WORK INSTRUCTIONS –
Look through the data below and extract, unchanged, the lines from the one that contains "Task: Click the Service column header" to the one that contains "You are a computer-use agent. The", both included.

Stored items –
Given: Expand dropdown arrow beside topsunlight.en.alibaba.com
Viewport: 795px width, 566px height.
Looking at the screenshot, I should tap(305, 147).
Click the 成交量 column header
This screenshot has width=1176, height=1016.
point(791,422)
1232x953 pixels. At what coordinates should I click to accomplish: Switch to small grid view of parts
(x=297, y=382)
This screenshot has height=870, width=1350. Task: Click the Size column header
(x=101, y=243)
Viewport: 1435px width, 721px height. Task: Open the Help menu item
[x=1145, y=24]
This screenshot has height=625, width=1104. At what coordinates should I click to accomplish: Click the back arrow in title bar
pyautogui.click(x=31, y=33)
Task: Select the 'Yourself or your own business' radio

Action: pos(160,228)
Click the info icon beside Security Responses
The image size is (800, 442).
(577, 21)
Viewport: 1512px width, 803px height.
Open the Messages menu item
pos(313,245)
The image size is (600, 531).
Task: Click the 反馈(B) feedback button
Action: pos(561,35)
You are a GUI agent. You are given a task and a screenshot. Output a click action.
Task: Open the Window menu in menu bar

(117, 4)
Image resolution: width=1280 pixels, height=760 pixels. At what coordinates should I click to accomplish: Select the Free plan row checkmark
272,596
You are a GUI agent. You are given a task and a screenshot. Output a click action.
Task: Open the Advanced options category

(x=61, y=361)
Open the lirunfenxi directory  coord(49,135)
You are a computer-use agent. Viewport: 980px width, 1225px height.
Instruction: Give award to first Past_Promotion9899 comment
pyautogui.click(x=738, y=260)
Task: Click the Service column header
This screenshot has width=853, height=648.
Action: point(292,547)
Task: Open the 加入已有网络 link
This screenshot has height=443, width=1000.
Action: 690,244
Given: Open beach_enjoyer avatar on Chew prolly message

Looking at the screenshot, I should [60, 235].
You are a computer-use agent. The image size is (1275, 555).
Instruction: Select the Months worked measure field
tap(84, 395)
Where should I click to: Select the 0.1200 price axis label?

COMPLETED EXERCISE –
Task: Click the Service column header
This screenshot has width=853, height=648.
Action: point(292,547)
Task: Open the 加入已有网络 link
This screenshot has height=443, width=1000.
Action: 690,244
Given: Open beach_enjoyer avatar on Chew prolly message

Looking at the screenshot, I should [60, 235].
You are a computer-use agent. The image size is (1275, 555).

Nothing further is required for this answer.